* Page text

☆ ☆ ☆ ☆ ☆

But does it have fan control available to the user? As I said my experience is Suns report fan speeds but I just don't recall any comnand to manipulate them (God knows it would save decibels if you could on some SunFires).
My understanding is the firmware controls the fans via the service module on board.

An authoratative way is to install Solaris on it, see if prtdiag -v reports the fans (on some servers it never worked, go figure) and whether there's a device exposed for it. I bet NO.


----------



## tingo (Apr 22, 2021)

The user? I don't understand what you are trying to say here.
1) Fan control is available on these machines (SB 1000, SB 2000)
2) fan control works in operating systems that supports it (example: Solaris)
3) point number 2 can be verified (and I have done so) using nothing but your ears (providing that you have functioning hearing)
4) FreeBSD doesn't have working fan control for SB 1000, SB 2000 - yet
5) without fan control the fans go full blast - the noise is too much for more than a few minutes

and I'm trying to see if there is anyone who has made a small program that I can run under FreeBSD, so I can bear working on these machines for more than a few minutes.


----------



## mark_j (Apr 22, 2021)

What's the fan control command for Solaris?

☆ ☆ ☆ ☆ ☆

* Dataset content

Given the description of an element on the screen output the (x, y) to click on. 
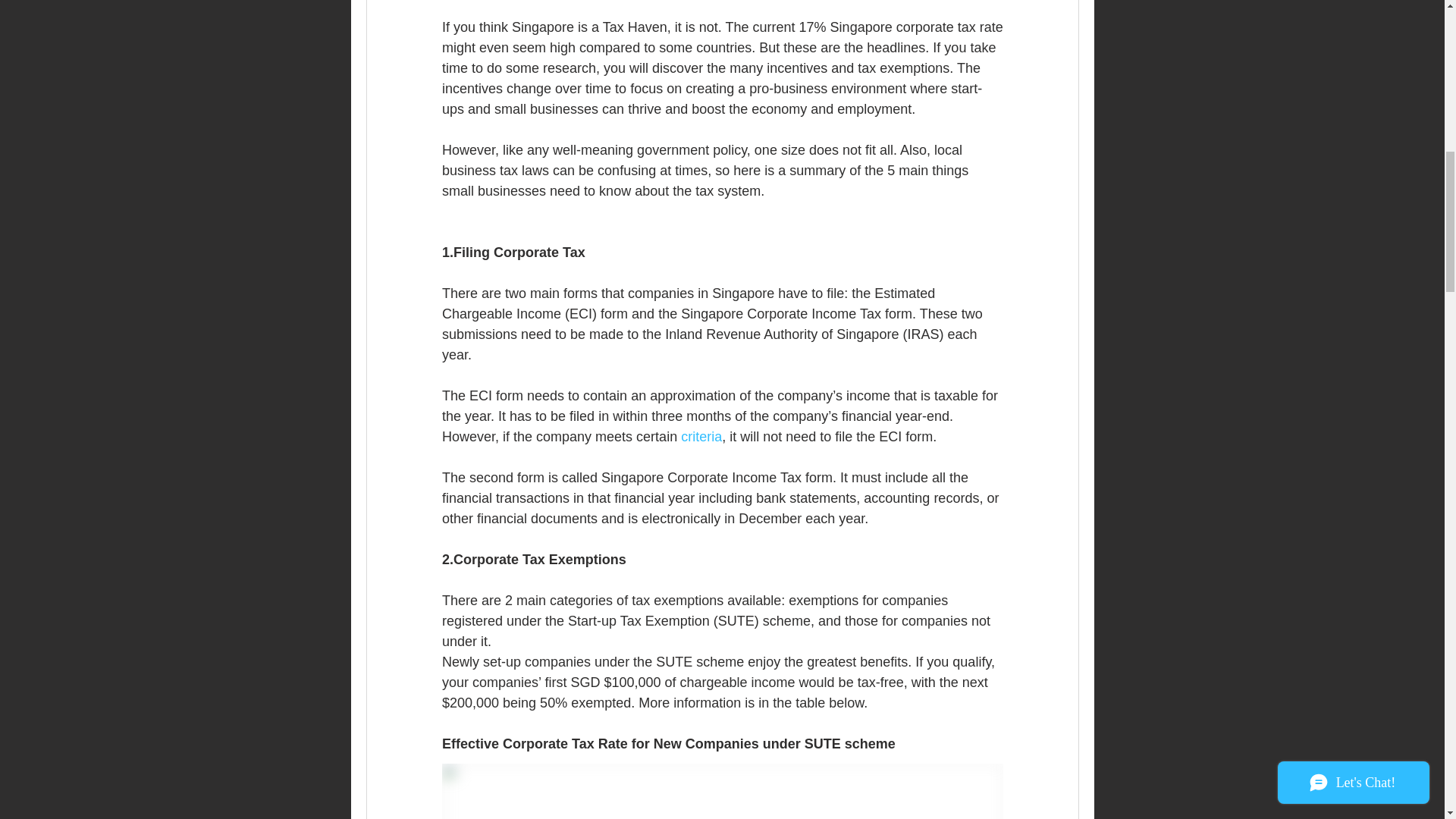
criteria (701, 436)
Given the description of an element on the screen output the (x, y) to click on. 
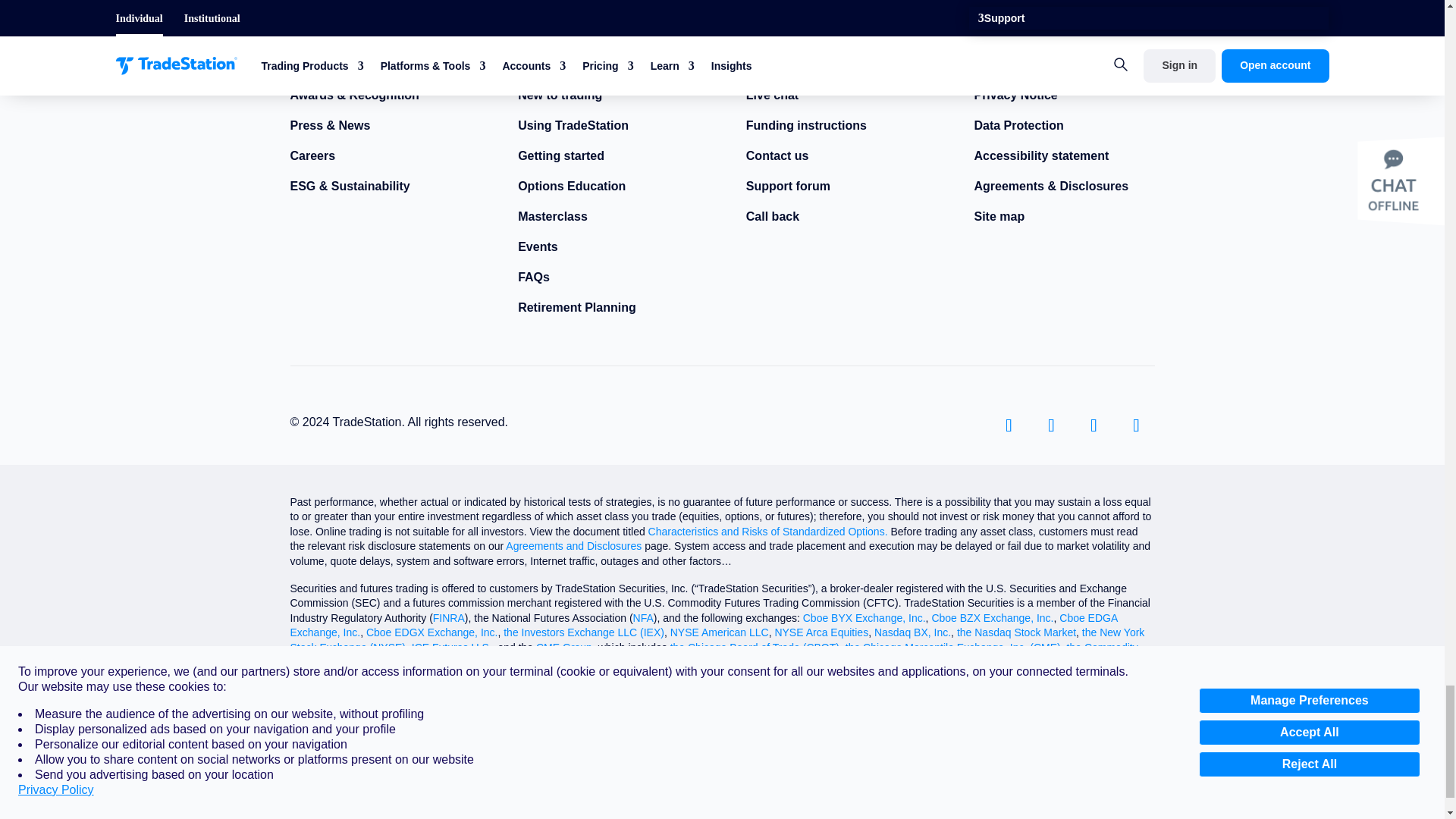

☆ ☆ ☆ ☆ ☆

* Problem 1
Translate this sentence from the fan control thread into Spanish: "My understanding is the firmware controls the fans via the service module on board."
* Problem 2
Using the fan control thread, say whether each statement agrees with the text. Answer yes or no and quote the deciding words.
(a) tingo says FreeBSD has working fan control for the SB 1000 and SB 2000.
(b) tingo says that without fan control the fans run at full blast.
(c) mark_j asks what the fan control command for Solaris is.
* Problem 3
List every numbered point in tingo's post in the fan control thread, each with its number.

* Response 1
Según entiendo, el firmware controla los ventiladores a través del módulo de servicio integrado en la placa.

* Response 2
(a) No: "FreeBSD doesn't have working fan control for SB 1000, SB 2000 - yet"
(b) Yes: "without fan control the fans go full blast"
(c) Yes: "What's the fan control command for Solaris?"

* Response 3
1) Fan control is available on these machines (SB 1000, SB 2000)
2) fan control works in operating systems that supports it (example: Solaris)
3) point number 2 can be verified (and I have done so) using nothing but your ears (providing that you have functioning hearing)
4) FreeBSD doesn't have working fan control for SB 1000, SB 2000 - yet
5) without fan control the fans go full blast - the noise is too much for more than a few minutes